My goal is to call into question this oversimplified and overused term itself, to expose the assumptions behind it, and demonstrate its function in the making of U.S. policy. Specifically, anti-Americanism is a concept that was reified and spread throughout government, academia, and the media during the Cold War, when it was widely understood as an explanation for the source of opposition to U.S. policies abroad, and to be caused by irrational thinking by foreigners. In other words, anti-Americanism was thought to have causal power, and, because it was irrational, it was illegitimate. Therefore foreign opposition was not worth taking seriously. This was not so much a deliberate strategy as a latent thinking pattern that brought serious consequences, as I will show below.
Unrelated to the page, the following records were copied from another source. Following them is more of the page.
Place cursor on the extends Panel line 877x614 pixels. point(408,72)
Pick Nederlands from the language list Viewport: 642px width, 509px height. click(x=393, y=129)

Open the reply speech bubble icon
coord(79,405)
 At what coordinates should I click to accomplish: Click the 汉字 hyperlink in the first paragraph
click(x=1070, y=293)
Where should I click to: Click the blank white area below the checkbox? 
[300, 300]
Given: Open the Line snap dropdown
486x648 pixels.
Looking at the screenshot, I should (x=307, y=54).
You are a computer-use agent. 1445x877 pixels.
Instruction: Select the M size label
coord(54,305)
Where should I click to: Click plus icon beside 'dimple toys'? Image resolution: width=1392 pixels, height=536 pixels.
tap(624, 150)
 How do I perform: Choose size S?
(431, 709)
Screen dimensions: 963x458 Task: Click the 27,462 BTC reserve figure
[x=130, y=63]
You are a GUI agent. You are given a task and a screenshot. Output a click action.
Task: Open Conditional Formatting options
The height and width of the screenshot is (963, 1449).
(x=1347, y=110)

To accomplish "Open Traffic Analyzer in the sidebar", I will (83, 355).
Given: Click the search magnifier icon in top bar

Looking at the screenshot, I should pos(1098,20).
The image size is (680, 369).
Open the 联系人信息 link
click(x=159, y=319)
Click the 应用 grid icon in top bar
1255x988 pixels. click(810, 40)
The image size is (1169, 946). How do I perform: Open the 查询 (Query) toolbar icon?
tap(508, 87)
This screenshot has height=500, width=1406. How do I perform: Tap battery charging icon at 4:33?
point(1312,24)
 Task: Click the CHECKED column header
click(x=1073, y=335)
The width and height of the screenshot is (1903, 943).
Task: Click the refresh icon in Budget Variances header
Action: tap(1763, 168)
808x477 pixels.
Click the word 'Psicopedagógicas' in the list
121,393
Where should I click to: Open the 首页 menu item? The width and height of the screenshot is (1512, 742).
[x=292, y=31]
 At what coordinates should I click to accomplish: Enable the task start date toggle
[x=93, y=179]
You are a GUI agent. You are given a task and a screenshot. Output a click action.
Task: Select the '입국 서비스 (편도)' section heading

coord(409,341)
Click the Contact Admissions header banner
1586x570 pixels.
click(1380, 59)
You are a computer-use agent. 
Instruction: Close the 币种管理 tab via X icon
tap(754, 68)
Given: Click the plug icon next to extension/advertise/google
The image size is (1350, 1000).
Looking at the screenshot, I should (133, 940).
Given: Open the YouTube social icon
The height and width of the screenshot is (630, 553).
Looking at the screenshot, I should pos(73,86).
To see why the binary categories of anti- and pro-American lead to logical fallacies, consider an example. Take the experience of West Germany during the 1960s in the era of the Vietnam War. On one side of the spectrum, you have the Christian Democratic establishment, old-style Germans who became reluctant Atlanticists: they wanted to be in NATO (although they did not want to pay as much for American troops as Americans would have liked), they chose Washington over Paris, and they supported the Vietnam War because, in the saying from those days, “Berlin is defended on the Mekong Delta.” To criticize the Vietnam War, they said, was anti-American, and that was against West Germany's own interests in the Cold War.11
On the other side, you have the Ausserparlamentarische Opposition, the student movement. Fiercely anti-war, these young Germans also admired aspects of American culture so much they adopted them as their own. They had grown up influenced by the Allies’ reeducation programs, and their culture was shaped by Hollywood and the Armed Forces Radio Network. They wore blue jeans and listened to rock & roll. They explicitly made connections to the American civil rights movement and the anti-war movement in the United States, adopting their tactics. They said, let's have “Ein Sit-In” or let's do “Ein Teach-In.” They sang “We Shall Overcome” and Bob Dylan songs in English. They abandoned the German romantic nationalism of Herder and Fichte for the social critique of David Riesman and the moral activism of Henry David Thoreau. They dismissed their parents’ generation as hopelessly tainted by nazism, and called for more democracy and more freedom in their own society.12
So who were the anti-Americans? The students who were the most Americanized generation in German history and wanted the United States to live up to its self-proclaimed values? Or the old German Right who were horrified at what they saw as the creeping Americanization of Germany's youth, the questioning of authority in universities and the family, the promiscuous sex, the so-called jungle rhythms of popular music? To be sure, some radical students called the United States “fascist” and chanted “USA–SA–SS,” but many more loved Americanization and hated the Vietnam War. The right wing hated Americanization, and supported the Vietnam War. So who was anti-American?
Pro- or anti-, with us or against us: this approach is clearly too schematic. Of course, anti-Americanism in the narrow sense of enduring prejudice does exist. Many people in this room have encountered it—I see our friends at the State Department table, some of you have put up with this for years—and like Justice Potter Stewart on pornography, we may be tempted to say that we know it when we see it. Yet the word does not mean merely a national prejudice like any others. We speak of anti-Americanism, but not of anti-Italianism or anti-Gallicism or anti-Brazilianism, because arguably more than any other country, “America” is not only a physical place but a place of the imagination. There are prejudices against every nation, and historical grievances against many, usually from their neighbors. But unusually, “America” as a concept has symbolic meaning in many parts of the world.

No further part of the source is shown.